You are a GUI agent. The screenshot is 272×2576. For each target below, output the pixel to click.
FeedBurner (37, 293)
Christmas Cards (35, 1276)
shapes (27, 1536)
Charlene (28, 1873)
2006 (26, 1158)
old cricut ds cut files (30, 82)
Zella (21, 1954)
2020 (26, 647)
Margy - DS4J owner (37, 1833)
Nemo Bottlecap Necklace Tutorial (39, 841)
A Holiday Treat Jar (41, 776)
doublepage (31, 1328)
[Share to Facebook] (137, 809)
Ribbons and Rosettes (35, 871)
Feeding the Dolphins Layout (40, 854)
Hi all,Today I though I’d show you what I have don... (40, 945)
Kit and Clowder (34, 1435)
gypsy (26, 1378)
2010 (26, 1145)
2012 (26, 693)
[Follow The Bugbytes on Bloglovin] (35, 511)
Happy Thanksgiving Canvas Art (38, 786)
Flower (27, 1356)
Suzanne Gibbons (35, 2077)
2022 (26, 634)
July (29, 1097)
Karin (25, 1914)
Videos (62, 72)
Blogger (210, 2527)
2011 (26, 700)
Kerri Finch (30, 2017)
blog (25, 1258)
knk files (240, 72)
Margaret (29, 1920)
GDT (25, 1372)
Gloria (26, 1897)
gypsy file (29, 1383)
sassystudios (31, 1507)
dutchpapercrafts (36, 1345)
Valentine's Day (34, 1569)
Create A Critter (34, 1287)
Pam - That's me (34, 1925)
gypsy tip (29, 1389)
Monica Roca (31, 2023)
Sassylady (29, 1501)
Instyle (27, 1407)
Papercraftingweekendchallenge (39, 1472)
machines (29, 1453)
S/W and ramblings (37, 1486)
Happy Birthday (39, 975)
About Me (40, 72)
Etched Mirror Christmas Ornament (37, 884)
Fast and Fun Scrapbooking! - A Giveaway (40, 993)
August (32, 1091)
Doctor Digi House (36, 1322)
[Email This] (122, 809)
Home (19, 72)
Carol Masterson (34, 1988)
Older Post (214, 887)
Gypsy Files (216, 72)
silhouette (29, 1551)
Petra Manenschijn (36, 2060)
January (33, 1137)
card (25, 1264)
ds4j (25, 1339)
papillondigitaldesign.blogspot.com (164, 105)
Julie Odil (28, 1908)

--------------------------------

What you will do → Could you quote, exactly as they appear, the line containing "Older Post (214, 887)" and every line after it to the end of the records above?

Answer to this problem →
Older Post (214, 887)
Gypsy Files (216, 72)
silhouette (29, 1551)
Petra Manenschijn (36, 2060)
January (33, 1137)
card (25, 1264)
ds4j (25, 1339)
papillondigitaldesign.blogspot.com (164, 105)
Julie Odil (28, 1908)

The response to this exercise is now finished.